Linux Know-How provides a collection of introductory texts on often needed Linux skills.


Working With A Proxy Server

Unix

To have your applications work with the proxy server, they need to be "sockified". You will need two different telnets, one for direct communication, one for communication via the proxy server. SOCKS comes with instructions on how to SOCKify a program, as well as a couple pre-SOCKified programs. If you use the SOCKified version to go somewhere direct, SOCKS will automatically switch over to the direct version for you. Because of this, we want to rename all the programs on our protected network and replace them with the SOCKified programs. "Finger" becomes "finger.orig", "telnet" becomes "telnet.orig", etc. You must tell SOCKS about each of these via the include/socks.h file.

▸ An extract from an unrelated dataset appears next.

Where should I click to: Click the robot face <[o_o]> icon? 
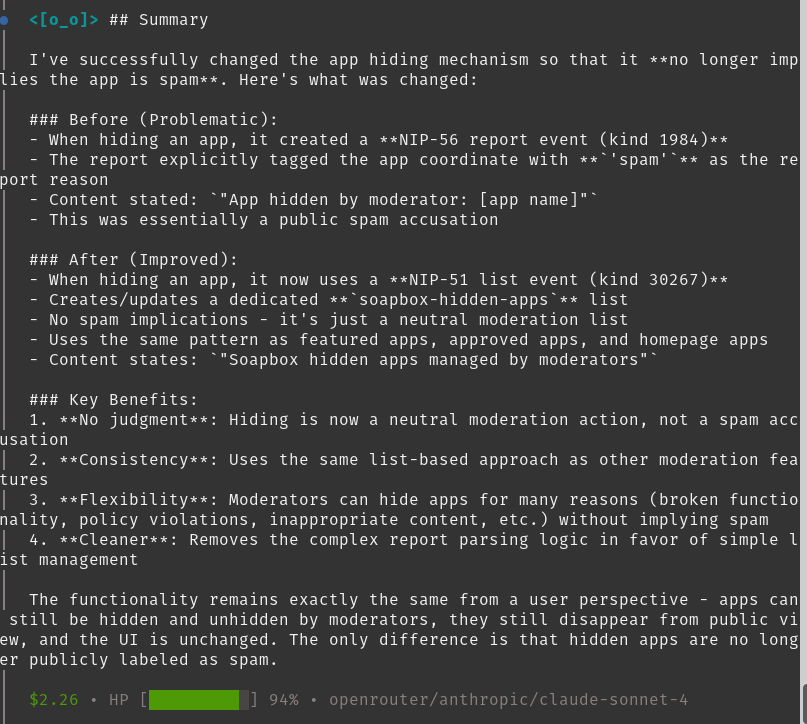pos(64,19)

Certain programs will handle routing and sockifying itself. Netscape is one of these. You can use a proxy server under Netscape by entering the server's address (192.168.1.1 in our case) in the SOCKs field under Proxies. Each application will need at least a little messing with, regardless of how it handles a proxy server.

MS Windows with Trumpet Winsock

Trumpet Winsock comes with built in proxy server capabilities. In the "setup" menu, enter the IP address of the server, and the addresses of all the computers reachable directly. Trumpet will then handle all outgoing packets.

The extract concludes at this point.